The crisis forced diaspora organizations to choose between fealty to Israel and a moral obligation—fed in great part by memories still fresh from the Holocaust era—to help refugees. The organizations’ dilemma deflated only in 1981, when the Kremlin made the question moot by choking off emigration for its own reasons. While wretched for anyone desiring to leave the USSR, this closure of the gates of emigration may have saved Israel–diaspora relations from going over the edge.


Debate over the importance of Israel’s role in the Soviet Jewry movement constitutes a layer in lingering frictions with diaspora Jewry around who should determine the direction of global Jewish life.

About 125,000 Soviet emigrants eventually made aliyah during the 1970s. Among these, only a few thousand were active refuseniks whose desire to freely practice Judaism made them poster children for the idea that Soviet Jews would find their one true home in Israel. The high rate of dropouts who never made it to Israel underscored the fact that refuseniks did not represent the totality, or perhaps even a plurality, of Soviet Jews. Recent scholarship, together with assessments from some diaspora activists, suggests that most Soviet Jews of the time were satisfied with their lives and had benefited no less than their non-Jewish neighbors from Soviet policies. Relative to the size of the community in the USSR, few Jews prioritized emigration until the Soviet system descended into chaos in the late 1980s. Even then, hundreds of thousands elected not to emigrate to Israel when other opportunities arose, instead choosing calmer lives in North America and Germany.
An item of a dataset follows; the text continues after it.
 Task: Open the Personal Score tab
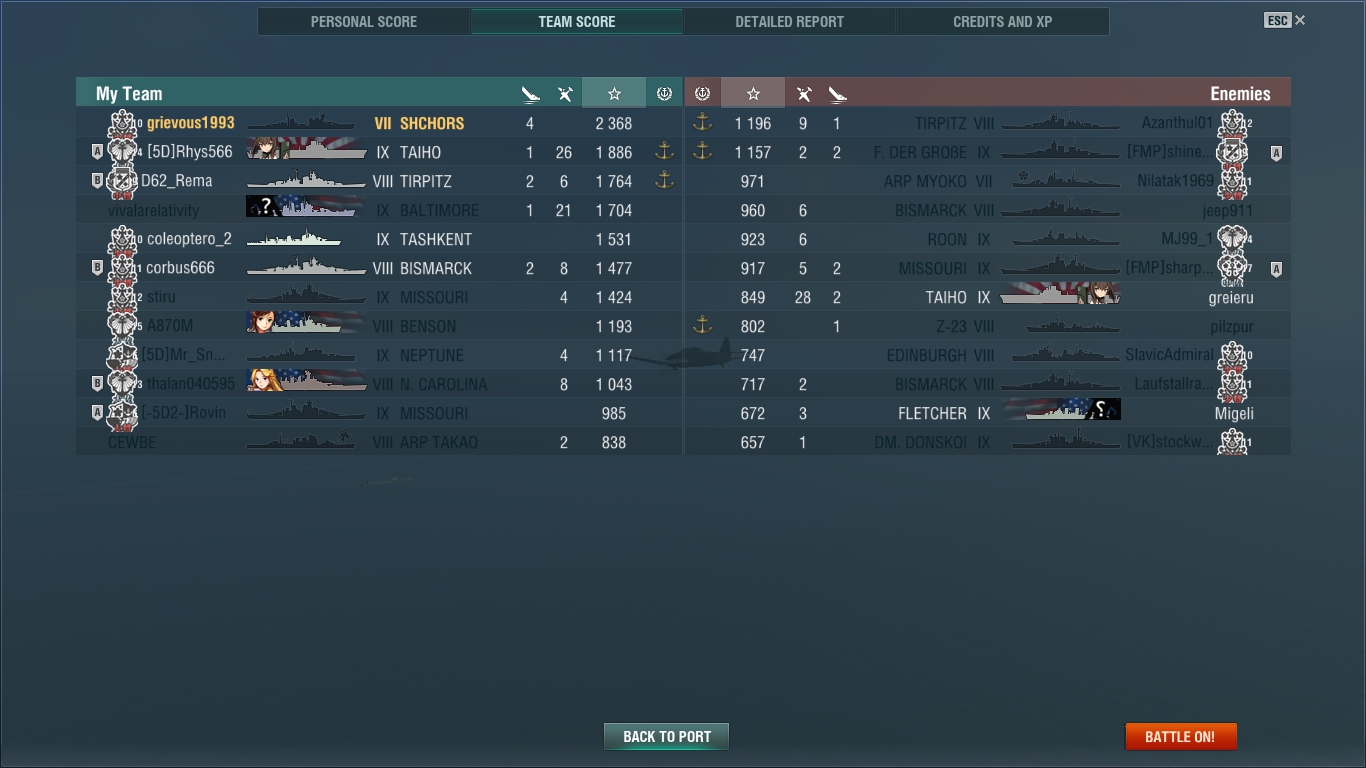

Debate over the importance of Israel’s role in the Soviet Jewry movement constitutes a layer in lingering frictions with diaspora Jewry around who should determine the direction of global Jewish life. North American Jews’ priorities never matched Israel’s; both sought greater freedom for their Soviet brethren, but they disagreed on what constituted freedom, who had the power to decide, and where Russian-speaking Jews should fit into the future Jewish world. Looking at the period with historical evidence in hand, we can conclude that—contrary to narratives promoted by former Israeli officials and some of their activist partners in the US—the campaign in support of the Soviet Jewry movement was not a monolithic operation run from Jerusalem, but a global movement, with multiple centers. Weighing its successes more soberly can help us to understand an origin point for power struggles between Israel and diaspora activists that has only become more pronounced in the decades that followed.

Jonathan Dekel-Chen is Rabbi Edward Sandrow Chair in Soviet & East European Jewry at the Hebrew University of Jerusalem. His research deals with modern Jewish history, transnational philanthropy and advocacy, non-state diplomacy, agrarian history, and migration.